O STF (Supremo Tribunal Federal) formou maioria nesta quinta-feira (22) para aceitar um recurso da defesa do ex-presidente Luiz Inácio Lula da Silva que acaba confirmando a decisão da Segunda Turma da Corte sobre a parcialidade do ex-juiz Sergio Moro em processo sobre o tríplex do Guarujá. 

A maioria dos juízes derrubou decisão do ministro Edson Fachin que, ao anular as condenações de Lula considerando que a 13ª Vara Federal de Curitiba não era competente para conduzir processos não relacionados aos desvios na Petrobras investigados pela Lava Jato, declarou também a "perda de objeto" do pedido da defesa do ex-presidente sobre a parcialidade de Moro. Ou seja, a extinção do pedido, uma vez que as condenações de Lula foram anuladas, segundo o entendimento de Fachin.

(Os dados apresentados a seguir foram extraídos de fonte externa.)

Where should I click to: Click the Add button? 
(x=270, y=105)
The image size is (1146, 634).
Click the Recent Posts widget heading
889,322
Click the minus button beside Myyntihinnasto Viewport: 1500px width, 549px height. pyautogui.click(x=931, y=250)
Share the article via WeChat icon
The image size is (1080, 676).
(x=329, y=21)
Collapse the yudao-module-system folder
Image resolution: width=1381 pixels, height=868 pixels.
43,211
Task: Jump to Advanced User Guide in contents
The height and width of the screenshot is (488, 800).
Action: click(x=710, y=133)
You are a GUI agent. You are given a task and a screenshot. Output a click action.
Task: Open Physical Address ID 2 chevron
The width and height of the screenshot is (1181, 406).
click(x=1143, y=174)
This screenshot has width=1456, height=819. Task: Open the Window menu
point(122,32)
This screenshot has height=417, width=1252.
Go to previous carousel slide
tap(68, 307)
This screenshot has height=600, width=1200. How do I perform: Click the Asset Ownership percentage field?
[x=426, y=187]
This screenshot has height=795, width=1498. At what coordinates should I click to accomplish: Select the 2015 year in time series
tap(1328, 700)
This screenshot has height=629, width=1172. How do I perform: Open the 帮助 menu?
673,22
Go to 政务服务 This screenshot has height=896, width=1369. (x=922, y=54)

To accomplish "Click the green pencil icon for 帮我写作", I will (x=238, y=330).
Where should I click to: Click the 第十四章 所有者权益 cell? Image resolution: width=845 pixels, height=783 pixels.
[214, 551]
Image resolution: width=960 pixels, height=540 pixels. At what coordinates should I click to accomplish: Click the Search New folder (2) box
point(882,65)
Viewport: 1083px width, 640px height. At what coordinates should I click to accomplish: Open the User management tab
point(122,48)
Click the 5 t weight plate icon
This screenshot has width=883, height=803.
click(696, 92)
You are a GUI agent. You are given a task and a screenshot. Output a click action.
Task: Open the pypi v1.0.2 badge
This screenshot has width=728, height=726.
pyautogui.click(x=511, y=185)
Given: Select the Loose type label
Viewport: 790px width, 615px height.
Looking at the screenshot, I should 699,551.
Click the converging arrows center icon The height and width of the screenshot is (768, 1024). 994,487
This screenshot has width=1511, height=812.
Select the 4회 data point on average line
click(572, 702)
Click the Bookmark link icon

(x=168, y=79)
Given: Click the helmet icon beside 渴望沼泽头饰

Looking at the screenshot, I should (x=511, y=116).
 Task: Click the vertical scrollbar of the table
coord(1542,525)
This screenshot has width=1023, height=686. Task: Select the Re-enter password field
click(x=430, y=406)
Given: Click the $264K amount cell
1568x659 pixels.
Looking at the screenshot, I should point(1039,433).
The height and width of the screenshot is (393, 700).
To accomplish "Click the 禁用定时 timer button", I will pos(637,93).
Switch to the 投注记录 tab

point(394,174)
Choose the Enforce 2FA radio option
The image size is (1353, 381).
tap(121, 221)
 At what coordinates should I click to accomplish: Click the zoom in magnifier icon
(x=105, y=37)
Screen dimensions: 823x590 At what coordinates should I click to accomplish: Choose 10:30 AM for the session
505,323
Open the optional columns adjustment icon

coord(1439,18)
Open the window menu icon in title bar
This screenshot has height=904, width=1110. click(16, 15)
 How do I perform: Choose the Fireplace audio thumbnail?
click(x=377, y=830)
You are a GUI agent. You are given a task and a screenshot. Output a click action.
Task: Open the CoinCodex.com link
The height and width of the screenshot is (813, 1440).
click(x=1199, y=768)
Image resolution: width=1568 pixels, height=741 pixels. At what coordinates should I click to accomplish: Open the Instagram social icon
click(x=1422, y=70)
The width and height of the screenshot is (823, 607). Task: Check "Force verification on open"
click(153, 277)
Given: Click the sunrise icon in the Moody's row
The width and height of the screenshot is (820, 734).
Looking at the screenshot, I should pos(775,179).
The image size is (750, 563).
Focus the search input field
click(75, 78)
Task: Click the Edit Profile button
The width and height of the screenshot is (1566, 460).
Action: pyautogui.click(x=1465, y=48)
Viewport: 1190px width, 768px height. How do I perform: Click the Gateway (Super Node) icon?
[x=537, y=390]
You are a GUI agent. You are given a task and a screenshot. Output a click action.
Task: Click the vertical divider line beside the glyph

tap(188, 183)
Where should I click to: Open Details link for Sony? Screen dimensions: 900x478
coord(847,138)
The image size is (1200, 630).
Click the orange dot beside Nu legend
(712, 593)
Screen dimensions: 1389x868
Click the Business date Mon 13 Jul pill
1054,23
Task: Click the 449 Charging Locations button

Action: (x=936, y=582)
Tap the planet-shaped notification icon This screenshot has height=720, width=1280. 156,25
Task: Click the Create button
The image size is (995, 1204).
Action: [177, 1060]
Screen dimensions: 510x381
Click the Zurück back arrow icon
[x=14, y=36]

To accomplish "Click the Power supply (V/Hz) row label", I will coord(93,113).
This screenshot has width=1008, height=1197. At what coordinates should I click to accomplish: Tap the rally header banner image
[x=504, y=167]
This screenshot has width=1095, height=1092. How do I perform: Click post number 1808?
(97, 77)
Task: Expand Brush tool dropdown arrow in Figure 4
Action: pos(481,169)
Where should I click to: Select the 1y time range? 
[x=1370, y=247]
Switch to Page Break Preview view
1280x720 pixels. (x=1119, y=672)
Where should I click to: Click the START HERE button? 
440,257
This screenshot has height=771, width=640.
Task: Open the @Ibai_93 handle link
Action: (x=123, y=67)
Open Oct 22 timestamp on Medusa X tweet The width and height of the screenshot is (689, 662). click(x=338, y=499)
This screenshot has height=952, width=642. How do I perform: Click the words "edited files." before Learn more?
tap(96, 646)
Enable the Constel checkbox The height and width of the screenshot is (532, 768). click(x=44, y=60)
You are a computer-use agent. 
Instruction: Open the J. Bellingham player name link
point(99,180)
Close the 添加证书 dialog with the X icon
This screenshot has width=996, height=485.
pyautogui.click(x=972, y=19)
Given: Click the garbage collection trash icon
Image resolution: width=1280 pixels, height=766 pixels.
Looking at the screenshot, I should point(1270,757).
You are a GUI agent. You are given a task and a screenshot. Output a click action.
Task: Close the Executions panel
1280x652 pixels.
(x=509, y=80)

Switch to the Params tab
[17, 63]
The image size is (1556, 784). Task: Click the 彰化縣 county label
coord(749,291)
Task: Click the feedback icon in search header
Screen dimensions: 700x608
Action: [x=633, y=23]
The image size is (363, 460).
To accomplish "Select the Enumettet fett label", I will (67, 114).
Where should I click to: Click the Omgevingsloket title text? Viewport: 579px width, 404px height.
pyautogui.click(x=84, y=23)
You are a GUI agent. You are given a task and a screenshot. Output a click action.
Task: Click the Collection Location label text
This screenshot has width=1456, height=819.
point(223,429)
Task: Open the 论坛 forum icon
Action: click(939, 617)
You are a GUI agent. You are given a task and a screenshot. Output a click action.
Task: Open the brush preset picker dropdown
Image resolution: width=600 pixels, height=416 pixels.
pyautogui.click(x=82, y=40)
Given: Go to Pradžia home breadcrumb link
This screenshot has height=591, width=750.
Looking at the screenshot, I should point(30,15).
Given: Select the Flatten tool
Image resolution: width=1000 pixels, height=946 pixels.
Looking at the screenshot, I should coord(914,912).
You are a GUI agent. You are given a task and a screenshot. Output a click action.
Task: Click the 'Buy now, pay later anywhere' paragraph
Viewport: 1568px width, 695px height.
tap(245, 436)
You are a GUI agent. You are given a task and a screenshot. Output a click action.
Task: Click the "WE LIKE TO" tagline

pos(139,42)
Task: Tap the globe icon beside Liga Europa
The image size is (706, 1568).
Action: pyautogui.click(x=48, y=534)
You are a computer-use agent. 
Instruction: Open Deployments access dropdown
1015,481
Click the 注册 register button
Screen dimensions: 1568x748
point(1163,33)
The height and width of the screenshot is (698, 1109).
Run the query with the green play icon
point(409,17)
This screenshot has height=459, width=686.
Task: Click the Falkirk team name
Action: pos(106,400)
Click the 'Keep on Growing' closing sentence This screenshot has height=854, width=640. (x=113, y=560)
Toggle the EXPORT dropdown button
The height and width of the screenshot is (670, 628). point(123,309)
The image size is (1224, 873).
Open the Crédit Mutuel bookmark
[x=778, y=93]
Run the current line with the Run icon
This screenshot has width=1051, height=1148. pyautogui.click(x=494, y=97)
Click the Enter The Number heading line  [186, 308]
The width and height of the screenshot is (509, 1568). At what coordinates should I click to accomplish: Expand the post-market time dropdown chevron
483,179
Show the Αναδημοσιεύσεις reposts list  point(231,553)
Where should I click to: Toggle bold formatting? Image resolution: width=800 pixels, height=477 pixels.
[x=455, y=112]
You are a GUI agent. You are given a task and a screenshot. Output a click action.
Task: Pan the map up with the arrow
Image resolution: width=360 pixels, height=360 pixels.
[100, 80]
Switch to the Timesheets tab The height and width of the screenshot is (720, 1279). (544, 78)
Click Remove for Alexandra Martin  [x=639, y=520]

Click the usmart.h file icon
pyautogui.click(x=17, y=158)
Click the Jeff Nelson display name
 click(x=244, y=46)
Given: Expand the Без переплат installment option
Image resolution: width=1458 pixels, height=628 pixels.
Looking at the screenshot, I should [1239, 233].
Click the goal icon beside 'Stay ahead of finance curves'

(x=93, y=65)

Um dia após a anulação das condenações, o presidente da Segunda Turma do STF, ministro Gilmar Mendes, pautou a votação do processo sobre Moro, que estava parado com ele em razão de um pedido de vista. Por 3x2, Moro foi considerado suspeito, o que significa que teria agido sem isenção, de forma premeditada para condenar o réu.

A defesa do ex-presidente quis manter esse julgamento, apesar de o STF já ter confirmado na semana passada a decisão de Fachin que anulou as condenações do ex-presidente e torna Lula elegível novamente. A estratégia da defesa se dá porque, caso Moro seja definitivamente considerado suspeito pela Corte, ficam anuladas não só a condenação referente ao tríplex - que pode ser estendida à do sítio de Atibaia -, mas também as provas produzidas ao longo dos processos, como interrogatórios e apreensões.

Dessa forma, com a transferência das ações judiciais de Lula de Curitiba para outra vara, novos juízes terão de começar os processos do zero. Isso afasta a possibilidade de uma nova condenação no curto prazo.

Mais cedo nesta quinta, os ministros decidiram também que o TRF-1 (Tribunal Regional Federal da 1ª Região), no Distrito Federal, herdará os processos de Lula.

Julgamento

Nesta quinta, o ministro Edson Fachin votou por manter sua decisão de extinguir a ação da defesa de Lula pela suspeição de Moro. Ele defendeu que se trata de um desdobramento da anulação das condenações. ”A consequência é a extinção do habeas corpus sem julgamento do mérito”, disse.

O ministro Gilmar Mendes divergiu e afirmou que a anulação não "esvazia" o pedido da defesa em relação à suspeição de Moro. Gilmar disse ainda que chegou a propor na Segunda Turma, em 2018,  que o tema fosse ao plenário, e criticou o ministro Edson Fachin por fazê-lo agora, após sua decisão monocrática sobre as condenações de Lula. Gilmar: "A turma manteve a matéria ali, com voto do ministro Fachin. Ou seja, ficar trazendo o tema para o plenário não fica bem. Não é decente. Não é legal. É um jogo de falsos espertos", disse.

O ministro Nunes Marques acompanhou Gilmar Mendes.